*What you need to do*.
The answer should consist of every record, reproduced exactly.
---------- Records provided
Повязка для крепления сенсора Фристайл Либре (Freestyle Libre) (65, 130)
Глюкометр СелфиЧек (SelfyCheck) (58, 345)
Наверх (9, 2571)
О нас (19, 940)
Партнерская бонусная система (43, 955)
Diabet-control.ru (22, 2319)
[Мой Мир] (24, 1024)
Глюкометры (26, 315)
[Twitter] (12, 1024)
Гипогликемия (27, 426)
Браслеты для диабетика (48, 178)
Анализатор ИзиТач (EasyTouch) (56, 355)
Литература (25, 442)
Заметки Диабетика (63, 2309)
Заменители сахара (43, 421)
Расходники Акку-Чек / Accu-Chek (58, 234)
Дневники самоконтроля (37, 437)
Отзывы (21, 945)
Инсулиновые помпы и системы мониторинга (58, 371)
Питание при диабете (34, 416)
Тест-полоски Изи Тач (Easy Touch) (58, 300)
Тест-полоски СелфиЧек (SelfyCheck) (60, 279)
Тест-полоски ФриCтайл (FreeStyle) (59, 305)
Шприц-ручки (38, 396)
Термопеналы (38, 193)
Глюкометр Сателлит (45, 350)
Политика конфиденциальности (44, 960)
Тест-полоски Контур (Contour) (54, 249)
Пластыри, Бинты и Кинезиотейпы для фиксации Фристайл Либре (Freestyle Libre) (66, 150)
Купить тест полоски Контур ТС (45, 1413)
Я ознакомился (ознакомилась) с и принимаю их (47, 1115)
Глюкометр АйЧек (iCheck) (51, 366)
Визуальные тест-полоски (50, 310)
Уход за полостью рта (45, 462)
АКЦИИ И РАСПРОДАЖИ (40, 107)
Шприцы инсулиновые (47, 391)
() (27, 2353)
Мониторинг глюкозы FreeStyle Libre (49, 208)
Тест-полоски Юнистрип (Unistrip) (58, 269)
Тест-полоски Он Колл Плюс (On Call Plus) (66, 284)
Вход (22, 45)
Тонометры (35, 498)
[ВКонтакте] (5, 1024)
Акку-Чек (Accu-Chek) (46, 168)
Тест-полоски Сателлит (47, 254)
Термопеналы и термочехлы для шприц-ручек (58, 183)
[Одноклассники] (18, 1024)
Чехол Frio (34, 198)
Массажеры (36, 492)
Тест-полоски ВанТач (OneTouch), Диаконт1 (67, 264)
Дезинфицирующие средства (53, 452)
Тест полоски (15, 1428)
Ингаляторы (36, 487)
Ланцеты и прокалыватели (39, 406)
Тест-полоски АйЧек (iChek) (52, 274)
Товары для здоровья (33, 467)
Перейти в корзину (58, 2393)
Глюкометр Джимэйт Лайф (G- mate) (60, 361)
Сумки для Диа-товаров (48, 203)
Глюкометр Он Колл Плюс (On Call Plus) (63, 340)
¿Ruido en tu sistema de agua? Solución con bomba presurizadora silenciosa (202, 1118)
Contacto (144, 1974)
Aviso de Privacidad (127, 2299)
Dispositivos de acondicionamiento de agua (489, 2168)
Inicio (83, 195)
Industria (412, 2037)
--------------------
*Reply*.
Повязка для крепления сенсора Фристайл Либре (Freestyle Libre) (65, 130)
Глюкометр СелфиЧек (SelfyCheck) (58, 345)
Наверх (9, 2571)
О нас (19, 940)
Партнерская бонусная система (43, 955)
Diabet-control.ru (22, 2319)
[Мой Мир] (24, 1024)
Глюкометры (26, 315)
[Twitter] (12, 1024)
Гипогликемия (27, 426)
Браслеты для диабетика (48, 178)
Анализатор ИзиТач (EasyTouch) (56, 355)
Литература (25, 442)
Заметки Диабетика (63, 2309)
Заменители сахара (43, 421)
Расходники Акку-Чек / Accu-Chek (58, 234)
Дневники самоконтроля (37, 437)
Отзывы (21, 945)
Инсулиновые помпы и системы мониторинга (58, 371)
Питание при диабете (34, 416)
Тест-полоски Изи Тач (Easy Touch) (58, 300)
Тест-полоски СелфиЧек (SelfyCheck) (60, 279)
Тест-полоски ФриCтайл (FreeStyle) (59, 305)
Шприц-ручки (38, 396)
Термопеналы (38, 193)
Глюкометр Сателлит (45, 350)
Политика конфиденциальности (44, 960)
Тест-полоски Контур (Contour) (54, 249)
Пластыри, Бинты и Кинезиотейпы для фиксации Фристайл Либре (Freestyle Libre) (66, 150)
Купить тест полоски Контур ТС (45, 1413)
Я ознакомился (ознакомилась) с и принимаю их (47, 1115)
Глюкометр АйЧек (iCheck) (51, 366)
Визуальные тест-полоски (50, 310)
Уход за полостью рта (45, 462)
АКЦИИ И РАСПРОДАЖИ (40, 107)
Шприцы инсулиновые (47, 391)
() (27, 2353)
Мониторинг глюкозы FreeStyle Libre (49, 208)
Тест-полоски Юнистрип (Unistrip) (58, 269)
Тест-полоски Он Колл Плюс (On Call Plus) (66, 284)
Вход (22, 45)
Тонометры (35, 498)
[ВКонтакте] (5, 1024)
Акку-Чек (Accu-Chek) (46, 168)
Тест-полоски Сателлит (47, 254)
Термопеналы и термочехлы для шприц-ручек (58, 183)
[Одноклассники] (18, 1024)
Чехол Frio (34, 198)
Массажеры (36, 492)
Тест-полоски ВанТач (OneTouch), Диаконт1 (67, 264)
Дезинфицирующие средства (53, 452)
Тест полоски (15, 1428)
Ингаляторы (36, 487)
Ланцеты и прокалыватели (39, 406)
Тест-полоски АйЧек (iChek) (52, 274)
Товары для здоровья (33, 467)
Перейти в корзину (58, 2393)
Глюкометр Джимэйт Лайф (G- mate) (60, 361)
Сумки для Диа-товаров (48, 203)
Глюкометр Он Колл Плюс (On Call Plus) (63, 340)
¿Ruido en tu sistema de agua? Solución con bomba presurizadora silenciosa (202, 1118)
Contacto (144, 1974)
Aviso de Privacidad (127, 2299)
Dispositivos de acondicionamiento de agua (489, 2168)
Inicio (83, 195)
Industria (412, 2037)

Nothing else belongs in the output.